A decade-old proposal to update Cal/OSHA’s rules for first-aid kits has finally seen the light of day. The Standards Board has published proposed revisions to the Construction and General Industry safety orders, and is taking comment until April 21st, when it will hold a public hearing.
The hearing is scheduled to be in-person at Oakland’s Harris State Building, with a teleconferencing option. But the hearing will become teleconference-only if Governor Gavin Newsom renews his emergency order mandating remote state meetings. The Governor’s order will expire at the end of this month when Covid will apparently magically disappear – or not.

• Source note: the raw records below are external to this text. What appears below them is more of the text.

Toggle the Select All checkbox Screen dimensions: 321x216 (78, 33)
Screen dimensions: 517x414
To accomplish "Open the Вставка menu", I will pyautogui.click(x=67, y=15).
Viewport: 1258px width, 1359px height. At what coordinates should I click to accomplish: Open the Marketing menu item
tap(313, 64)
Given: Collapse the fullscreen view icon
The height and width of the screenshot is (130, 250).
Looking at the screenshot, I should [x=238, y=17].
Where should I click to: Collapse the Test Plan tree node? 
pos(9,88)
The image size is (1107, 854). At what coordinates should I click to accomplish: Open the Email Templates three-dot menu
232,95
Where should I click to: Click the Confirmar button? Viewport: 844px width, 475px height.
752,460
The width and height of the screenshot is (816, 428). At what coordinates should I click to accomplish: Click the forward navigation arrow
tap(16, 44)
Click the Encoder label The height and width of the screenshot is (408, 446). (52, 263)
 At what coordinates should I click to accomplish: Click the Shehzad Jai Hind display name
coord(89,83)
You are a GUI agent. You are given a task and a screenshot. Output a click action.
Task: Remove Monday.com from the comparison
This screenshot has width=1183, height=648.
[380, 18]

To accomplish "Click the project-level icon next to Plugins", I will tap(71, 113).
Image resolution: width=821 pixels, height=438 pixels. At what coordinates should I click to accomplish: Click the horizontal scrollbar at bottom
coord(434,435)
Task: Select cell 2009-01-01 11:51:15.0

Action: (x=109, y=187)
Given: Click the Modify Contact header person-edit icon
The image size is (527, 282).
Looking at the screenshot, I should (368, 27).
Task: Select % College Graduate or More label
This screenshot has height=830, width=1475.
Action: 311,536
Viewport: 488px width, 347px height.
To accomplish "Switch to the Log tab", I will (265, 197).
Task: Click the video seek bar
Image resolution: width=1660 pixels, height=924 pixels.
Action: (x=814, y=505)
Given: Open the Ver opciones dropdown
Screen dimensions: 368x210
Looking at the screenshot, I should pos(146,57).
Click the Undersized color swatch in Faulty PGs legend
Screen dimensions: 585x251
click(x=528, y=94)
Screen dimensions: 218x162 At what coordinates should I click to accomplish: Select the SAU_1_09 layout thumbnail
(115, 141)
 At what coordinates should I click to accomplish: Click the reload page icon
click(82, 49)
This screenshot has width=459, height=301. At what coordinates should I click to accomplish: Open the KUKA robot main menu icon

While the petitioner who got this all started says the revisions will aid compliance, he wonders why it took so long to see this relatively simple rulemaking effort through to completion.
Interesting and Long History
The revisions to Construction Safety Orders §1512(c) and General Industry Safety Orders §3400(c) have been sought as far back as 2006, and more recently in 2010 when Ricardo Beas, safety representative for Paychex in San Diego petitioned the Board to remove a provision requiring physicians to approve all workplace first-aid kits. Beas reasoned that it is difficult for consulting physicians to be sufficiently familiar with the all the risks in a workplace to make “knowledgeable decisions” on what the kits must contain.
That led to an advisory committee that met in 2011, which concluded that employers are primarily responsible for assessing workplace risks, and that first-aid materials appropriate to those risks must be provided whether or not an outside expert has been consulted.